There was once a soldier who was humble and lowly. He served and healed, provided medicine and bandages to all wounded no matter their affiliation in the conflict. He was a man, choosing to be present in a foreign land, full of enemies, to serve and heal; knowing that there would be wounded men and women, on both sides of the conflict, and wishing that none should go unaided. So he went willingly to serve.
While he was there, some men from his country’s enemy were captured and held in a prison where they were beaten and treated with disdain. They were left starving and naked, mocked, ridiculed, put to slave labor, and every day were only kept alive through morsels of bread and water, provided only out of the malice of the guards’ hearts.
So, the man risked life and limb. He sprung into action. He freed the men, even though they were his enemies, and sent them on their way in the dead of night back home with a strict command not to return to fight but to live and serve any who need aid. To bear the same heart of compassion and pity that he had shown them. However, some were afraid. They feared being caught while escaping, and being tormented all the worse when re-caught. So they refused to flee. But the few that left were so grateful to him for his risk and sought to do as they were commanded.
As is sadly expected, the malicious guards were outraged by the man’s actions, and threw him in prison with those that remained. Slowly they killed all the foreigners until only the man was left in the cells. Now that the objects of his companions’ malice was removed, but the malicious desires they had still remained, they instead directed it towards him. They called him a “traitor” and a “thief”. A “deceiver” and an “enemy”. They beat him and starved him. And when they had poured out their anger and energy on him, but now could no longer to even stand the sight of him, they killed him. They butchered him in the encampment square as a symbol for any that would aid the enemy. He was killed as a symbol to inspire a false loyalty through terror and fear for those that might follow his example.
The men he saved went on to never fight again, but instead follow in the example they had been shown: of sacrifice and of healing, of humble men, seeking to provide everything they were denied by their enemies, but being thankful in every moment to the one enemy that they attributed everything they had from that moment on.
As I’m sure is the case, you likely viewed this man’s home country as “the good one”, since he’s the focus of the story. We tend to do this; to place ourselves in the shoes of the main character of the story, to assume his circumstance is that of the “righteous” or “justified”. But as the story should have obviously shown, because of his heart, he was still a foreigner in a strange land, even if it’s where he was from. No doubt when they became cruel and disfigured, ruthless and malcious, your opinions changed.
What’s more, if this story moves you to a sense of compassion, even though it’s fake and is just about men and their convictions, how much more would a true story move you? When I tell you a true story that actually happened, will your heart be hard to it? The magnitude is immensely greater, impacts you, and more importantly, it is a true story.

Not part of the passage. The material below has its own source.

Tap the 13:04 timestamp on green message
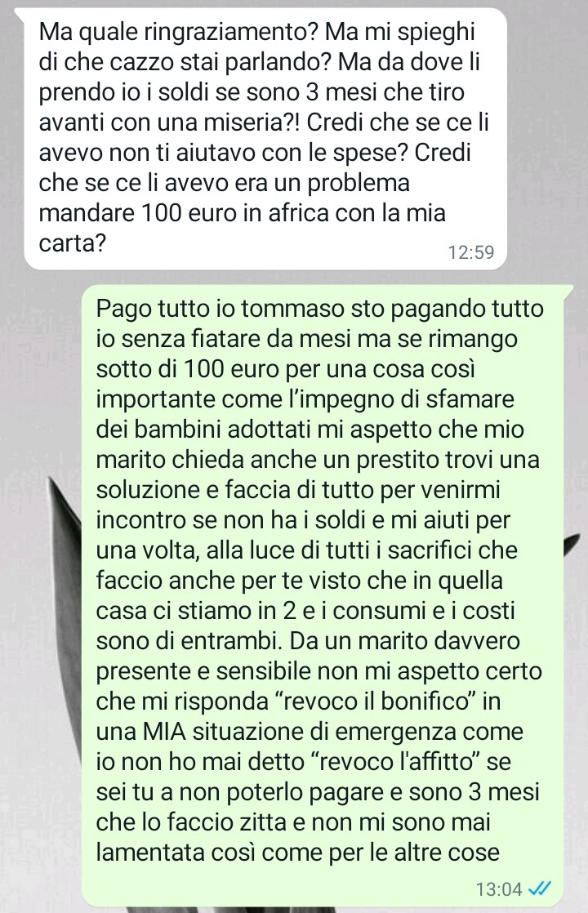 click(499, 889)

You see, everyone in this room is in an encampment. We are held within “the gates of hell”, and you may scoff but just look at the state of this world. It’s self-evident. We are all stuck in this camp; creating factions to align ourselves as the good guys, fighting others only to become the villains ourselves. But we are all the men in prison. We are all subject to death; just men and women waiting on death row like the prisoners were.
But 2000 years ago, the medic came. He came to provide healing to all men, regardless of their country. Although, in the story, the medic noticed the state of the prisoners, in this true event he came specifically for the prisoners. He knew that all men were in this state, and so he marched into the encampment of the gates of hell, and made a path of freedom for all men to take if they would only look at what he did, not as treason or deceit, not as malicious and anti-country, but as the path of the rightly oriented heart.

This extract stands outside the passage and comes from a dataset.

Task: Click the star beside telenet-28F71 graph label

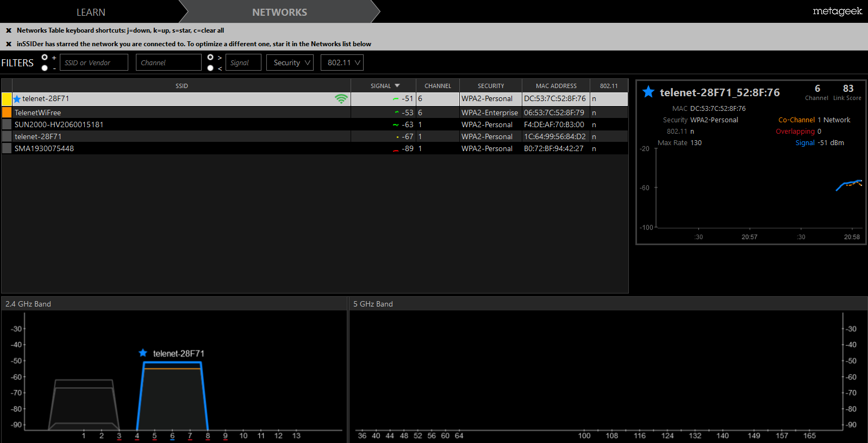Action: click(143, 353)
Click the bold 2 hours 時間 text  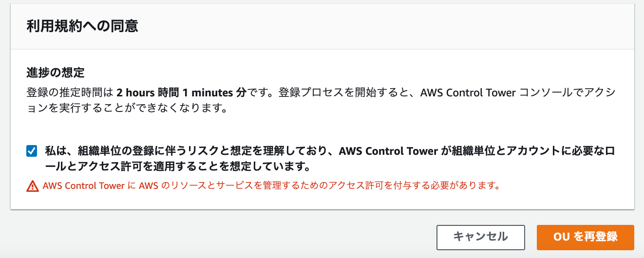click(148, 92)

We are all strangers in a foreign land. We see this reality right before us, but despise the calling to serve our enemies. But the gauntlet has been thrown. In this true story, the God of the universe came down and served, healed, blessed, forgave his enemies, and even while being put to death, likely naked and definitely in shame, as he was being cursed by his own creation he says, “Father forgive them for they know not what they do.”
He came for us; prisoners in a foreign land. In a land he never designed us to be in. He humbled himself by stepping down off the throne of heaven, putting off his glory to wash feet, touch lepers, rescue prostitutes and corrupt government officials from their lives of destruction, and humbled himself even to being put to death by his own creation as an “enemy” of the nation that he himself rose up and created.
If the story about the solider moved your heart in any way, imagine now that it’s true about Jesus. If the soldier’s act was an act of love and honor, how much more when the God of the universe steps off his throne, sheds his glory, and steps into the enemy’s camp to save you and me, the prisoners in this battle.